Il y a deux ans, sa petite-fille de 8 ans lui demande de l’accompagner à la piscine. C’est elle qui l’a décidé à surmonter son aquaphobie et à se tourner vers l’association Archimède, qui propose un apprentissage adapté aux adultes. Les cours se déroulent au bassin-école du centre sportif Elisabeth (14e arrondissement de Paris) dans une eau entre 28 °C et 32 °C.

Sa femme avait bien tenté de l’encourager. Sans succès. « Elle m’a cassé les pieds plus d’une fois, raconte l’ancien salarié de La Poste, 75 ans aujourd’hui. Elle a essayé par tous les moyens mais ça ne m’a jamais débloqué, bien au contraire. »

Les incidents survenus dans l’enfance ou l’adolescence reviennent souvent dans les témoignages parmi les motifs de blocage ou d’appréhension. C’est aussi le cas de Francis, 63 ans. Ecrivain et acteur (soucieux de garder son anonymat, il préfère taire son patronyme), il débarque à la piscine en veste sombre, suivi de son attaché-case à roulettes. Quelques minutes après, il réapparaît dans le même costume minimaliste que les autres.

Si un rhumatisme articulaire aigu l’a empêché de suivre les cours au même moment que ses camarades d’école, après réflexion, il se rappelle être tombé dans l’eau d’une rivière dans la maison de campagne familiale, en Champagne. « Je pense qu’inconsciemment ça a joué. »

C’est finalement son métier qui va le rattraper. Il y a quatre ans, lors d’un casting, une scène prévoit qu’il soit assis sur un fauteuil gonflable dans une piscine. « Et puis ça a été le déclic, je me suis dit : c’est quand même trop stupide… Je n’ai pas eu le rôle mais j’aime penser que c’est à cause de ça », articule dans un léger rictus le sexagénaire, dont le visage rappelle l’homme austère à lunettes d’American Gothic. Depuis, cela fait trois ans qu’il prend des cours.

Il dit n’avoir jamais ressenti la moindre gêne ou honte à avouer son malaise devant l’élément. « Ça revenait peu dans la conversation mais non, il n’y avait pas de tabou. Mais je reconnais que quelque chose manquait à l’appel, sans doute… »

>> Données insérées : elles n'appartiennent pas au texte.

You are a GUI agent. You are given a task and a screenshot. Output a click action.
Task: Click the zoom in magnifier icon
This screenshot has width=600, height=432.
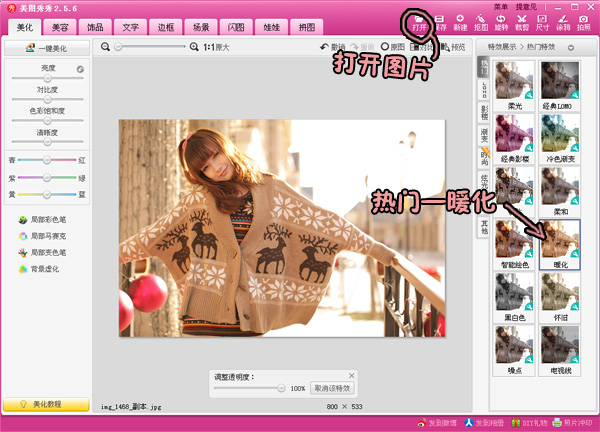[x=193, y=47]
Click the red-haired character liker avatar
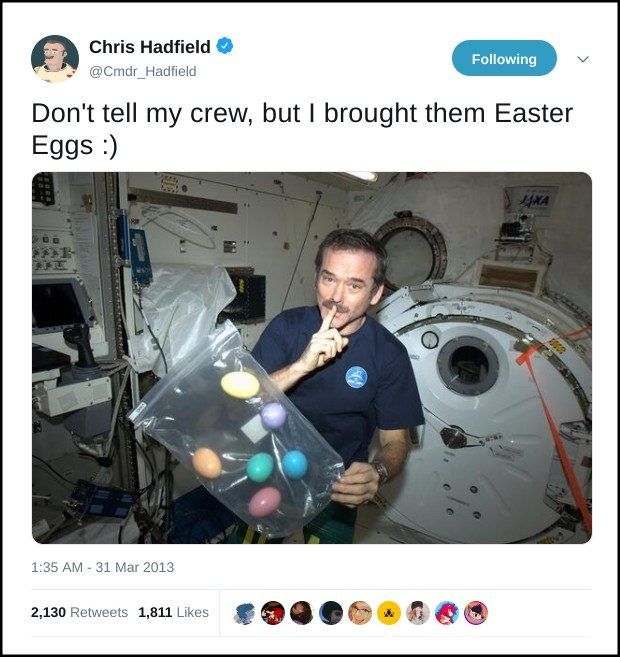This screenshot has width=620, height=657. pos(447,613)
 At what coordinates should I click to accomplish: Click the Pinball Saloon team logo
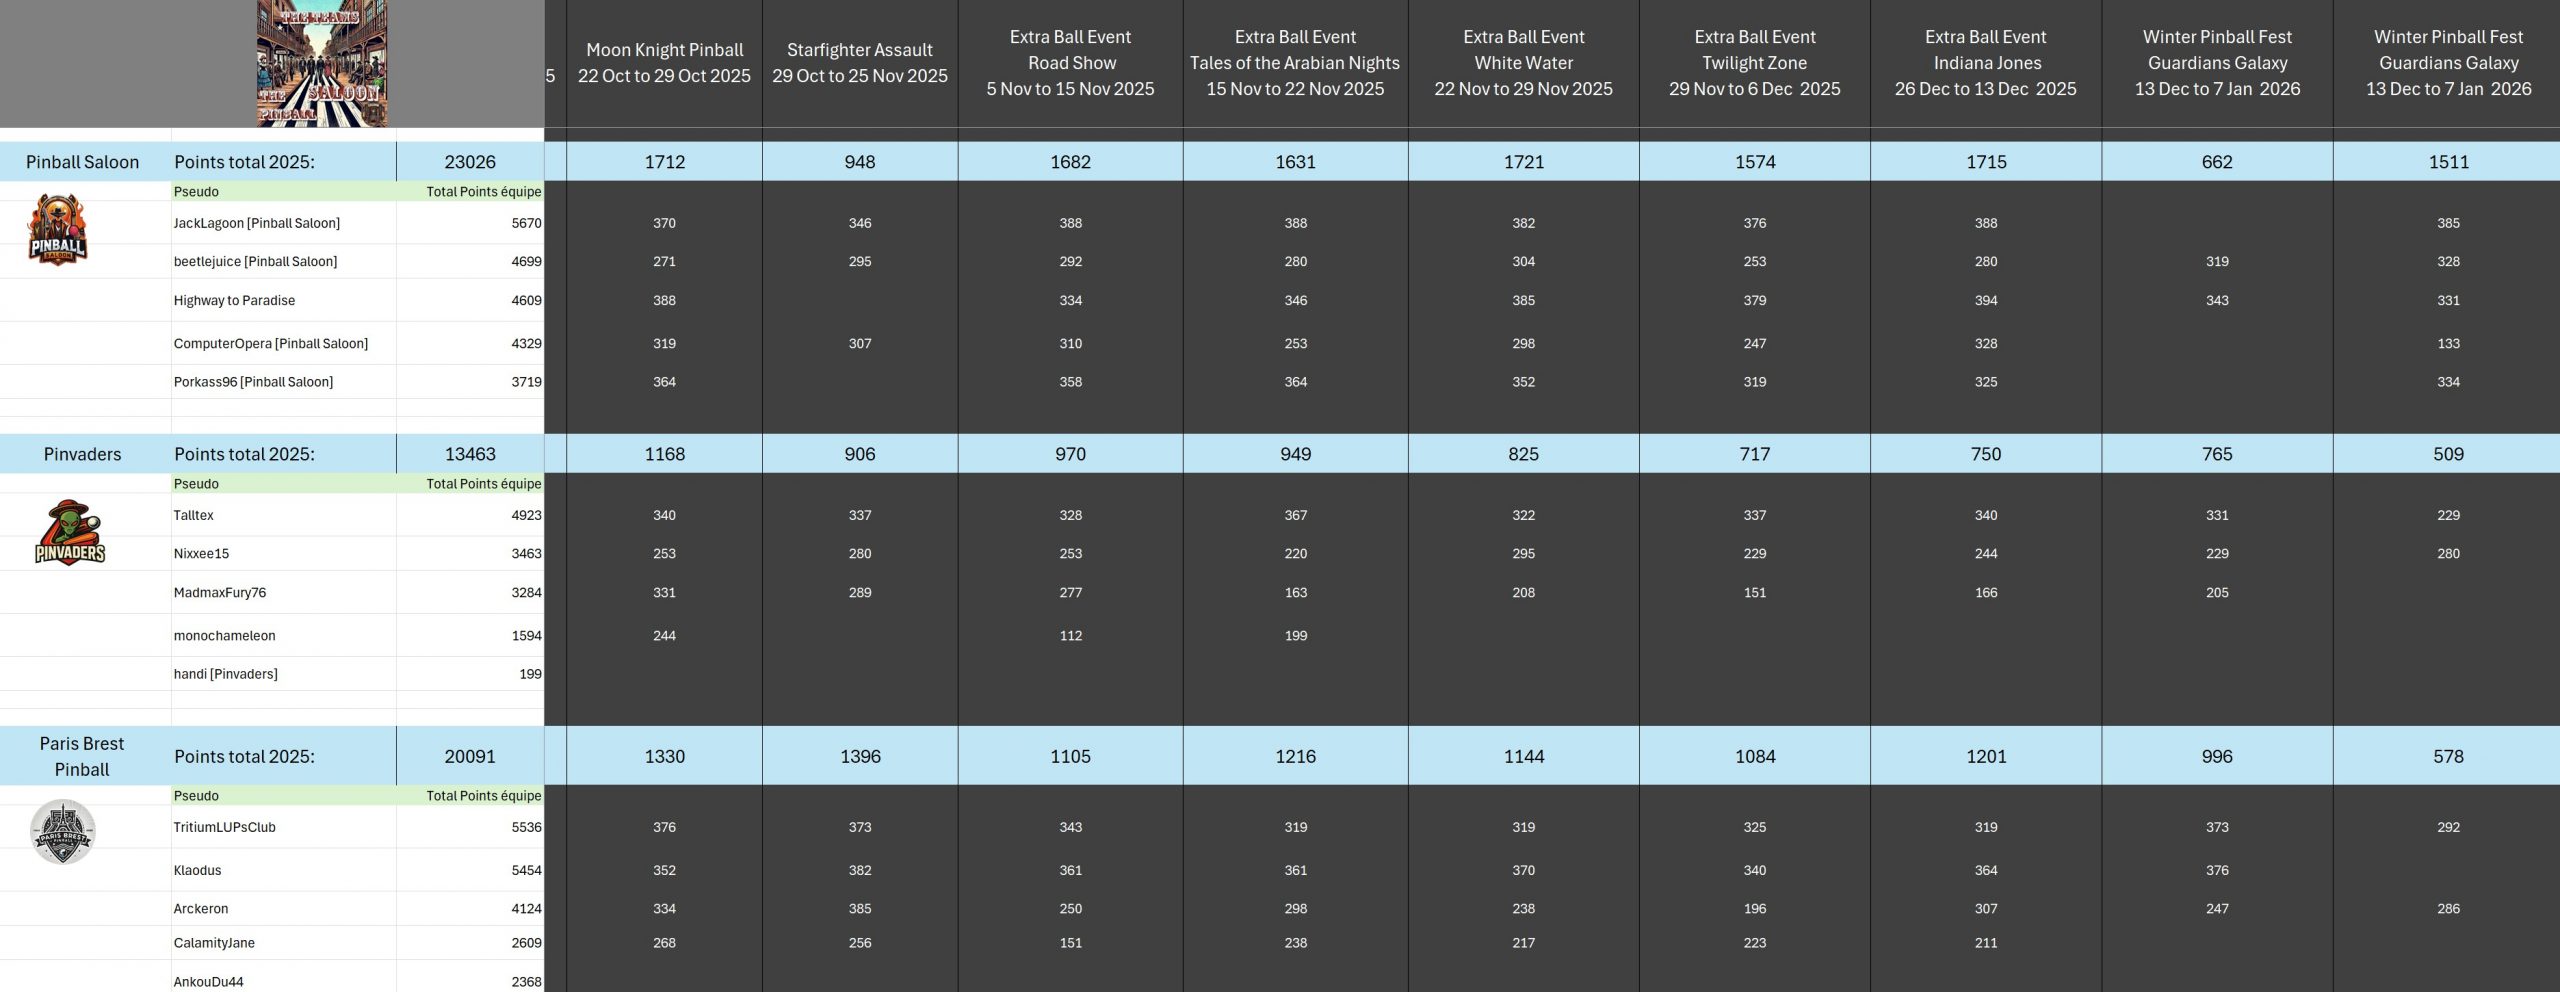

« Si vous n’avez pas été à l’école, vous pouvez vous en cacher, mais si vous ne savez pas nager, très peu de gens vont se moquer de vous. Les gens vont trouver ça assez banal », relève Meriem Salmi, psychologue spécialisée dans le sport.

Jean-Pierre Labat n’a jamais fui les destinations balnéaires au prétexte qu’il ne savait pas nager. « J’assumais et en même temps, quand j’étais allongé sur ma serviette, de voir tous les gens être heureux dans l’eau ça me donnait un sentiment de frustration. Mais la trouille était la plus forte. »

Chez certains, malgré une vie personnelle ou professionnelle stable, la démarche a valeur d’émancipation, comme l’explique Annick Lévy, assistante juridique dans un cabinet parisien d’avocat : « Ça va sûrement débloquer des choses chez moi. Rien que d’avoir pris la décision, je vois déjà que je m’affirme un peu plus dans mon travail. »

Une fois qu’elle aura vaincu sa peur de l’eau, Annick Lévy envisage d’apprendre à faire du vélo. Rabih et Nathalie, eux, caressent l’idée de visiter Amsterdam. A priori, les pentes devraient se faire discrètes.